Com a publicação da terceira e última parte dedicada ao balanço das medidas de mitigação nas emissões dos gases de efeito estufa (GEEs), no início do mês, em 4 de abril, concluiu-se o sexto Relatório de Análise (AR6) do Painel Intergovernamental sobre Mudanças Climáticas (IPCC). As duas primeiras partes, que trataram das evidências científicas do aquecimento global, suas consequências para o clima e para a espécie humana, e da necessidade de preparação e adaptação a tais mudanças, haviam sido divulgadas em agosto de 2021 e fevereiro deste ano, respectivamente. Desta última rodada participaram 278 autores e 354 colaboradores cientistas – 29% mulheres.

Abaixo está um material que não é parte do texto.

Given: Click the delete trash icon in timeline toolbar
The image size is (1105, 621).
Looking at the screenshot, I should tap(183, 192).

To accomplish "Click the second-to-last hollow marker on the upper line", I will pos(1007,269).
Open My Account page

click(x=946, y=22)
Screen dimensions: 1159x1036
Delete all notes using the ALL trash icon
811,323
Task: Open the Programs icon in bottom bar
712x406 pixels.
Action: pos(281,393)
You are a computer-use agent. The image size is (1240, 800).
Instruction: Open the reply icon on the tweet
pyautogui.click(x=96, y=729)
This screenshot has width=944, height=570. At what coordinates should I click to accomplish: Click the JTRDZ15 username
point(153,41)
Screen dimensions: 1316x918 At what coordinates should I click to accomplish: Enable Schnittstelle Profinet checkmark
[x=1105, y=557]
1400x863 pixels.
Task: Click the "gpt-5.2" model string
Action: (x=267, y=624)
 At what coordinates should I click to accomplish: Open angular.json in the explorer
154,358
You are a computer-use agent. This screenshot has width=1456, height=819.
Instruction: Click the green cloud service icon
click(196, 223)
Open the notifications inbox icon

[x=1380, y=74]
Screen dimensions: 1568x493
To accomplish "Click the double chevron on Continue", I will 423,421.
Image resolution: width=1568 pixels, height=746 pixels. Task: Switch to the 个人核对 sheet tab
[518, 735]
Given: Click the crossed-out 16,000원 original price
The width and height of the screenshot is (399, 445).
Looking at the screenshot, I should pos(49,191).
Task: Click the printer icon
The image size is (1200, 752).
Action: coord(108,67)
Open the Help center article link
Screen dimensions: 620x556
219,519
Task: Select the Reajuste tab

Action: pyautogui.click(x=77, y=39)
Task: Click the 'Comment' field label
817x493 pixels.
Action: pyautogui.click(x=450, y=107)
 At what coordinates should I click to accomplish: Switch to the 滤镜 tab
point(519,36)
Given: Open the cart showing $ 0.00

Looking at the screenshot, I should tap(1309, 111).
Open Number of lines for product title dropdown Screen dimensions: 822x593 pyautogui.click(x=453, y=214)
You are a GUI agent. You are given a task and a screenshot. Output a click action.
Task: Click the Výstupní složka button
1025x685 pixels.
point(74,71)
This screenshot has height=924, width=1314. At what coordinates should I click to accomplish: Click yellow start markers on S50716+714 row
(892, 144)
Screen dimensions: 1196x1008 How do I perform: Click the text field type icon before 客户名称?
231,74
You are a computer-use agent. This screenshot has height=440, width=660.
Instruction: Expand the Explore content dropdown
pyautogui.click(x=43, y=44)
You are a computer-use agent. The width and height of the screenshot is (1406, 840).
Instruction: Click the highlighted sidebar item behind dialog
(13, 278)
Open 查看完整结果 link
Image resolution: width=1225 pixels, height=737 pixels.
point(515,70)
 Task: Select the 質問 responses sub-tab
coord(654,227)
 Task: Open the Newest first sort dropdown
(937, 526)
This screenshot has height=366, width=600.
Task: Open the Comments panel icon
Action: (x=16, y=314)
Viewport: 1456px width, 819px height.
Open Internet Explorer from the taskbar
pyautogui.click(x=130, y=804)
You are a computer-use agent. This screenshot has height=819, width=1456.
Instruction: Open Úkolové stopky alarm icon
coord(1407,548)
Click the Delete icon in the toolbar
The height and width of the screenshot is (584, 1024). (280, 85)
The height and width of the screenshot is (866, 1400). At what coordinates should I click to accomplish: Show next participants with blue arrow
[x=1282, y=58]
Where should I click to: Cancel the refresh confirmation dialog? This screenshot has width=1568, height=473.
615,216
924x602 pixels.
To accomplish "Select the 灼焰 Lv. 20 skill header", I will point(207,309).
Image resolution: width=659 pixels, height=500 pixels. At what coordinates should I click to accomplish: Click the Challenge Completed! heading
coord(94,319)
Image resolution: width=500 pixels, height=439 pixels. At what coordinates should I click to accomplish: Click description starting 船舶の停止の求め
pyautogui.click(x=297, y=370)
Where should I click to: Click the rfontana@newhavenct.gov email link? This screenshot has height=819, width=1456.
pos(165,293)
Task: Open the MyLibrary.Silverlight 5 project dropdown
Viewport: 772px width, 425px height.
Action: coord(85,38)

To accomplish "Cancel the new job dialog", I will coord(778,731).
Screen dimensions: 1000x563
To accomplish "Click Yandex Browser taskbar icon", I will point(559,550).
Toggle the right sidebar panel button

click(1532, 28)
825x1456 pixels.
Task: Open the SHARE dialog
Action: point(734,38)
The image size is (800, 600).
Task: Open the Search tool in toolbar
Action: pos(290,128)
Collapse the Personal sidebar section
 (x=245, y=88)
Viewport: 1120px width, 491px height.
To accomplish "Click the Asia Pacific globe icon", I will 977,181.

O caráter de urgência perpassa todos os aspectos contemplados na mais ampla avaliação científica feita sobre a questão climática: se se quiser evitar o pior dos cenários, é preciso agir desde já. As emissões globais de GEEs verificadas na década de 2010-2019 atingiram os níveis mais altos da história da humanidade, com uma média anual de 56 bilhões de toneladas lançadas na atmosfera – 9 bilhões a mais em comparação à década anterior. De acordo com o relatório, cerca de 2/3 das emissões são de CO2 gerado pela queima de combustíveis fósseis na indústria, sobretudo, para a produção de energia e transportes. As emissões de CO2 advindas do uso do solo e das florestas perfazem 11% do total e as de metano, 18%. Números que, entre uma série de outros analisados, indicam que, para se limitar o aquecimento a cerca de 1,5ºC, conforme estabelecido no Acordo de Paris, é necessário não só que as emissões globais de GEEs atinjam o pico antes de 2025, o mais tardar, mas que sejam reduzidas em 43% até 2030. Para um limite de 2ºC, essa redução teria de ser equivalente a 25%. Reduzir as emissões rapidamente é primordial, mas não o suficiente, porque os GEEs, mesmo que em quantidades menores, se acumulam na atmosfera por longos períodos. Daí ser ainda preciso, segundo o IPCC, que o mundo se torne “carbono neutro” por volta de 2050, se se quiser estabilizar o aquecimento em 1,5ºC, ou de 2070, no limite de 2ºC. Ou seja, de alguma forma, o carbono lançado por atividades humanas tem de ser reabsorvido, por vias naturais ou tecnológicas.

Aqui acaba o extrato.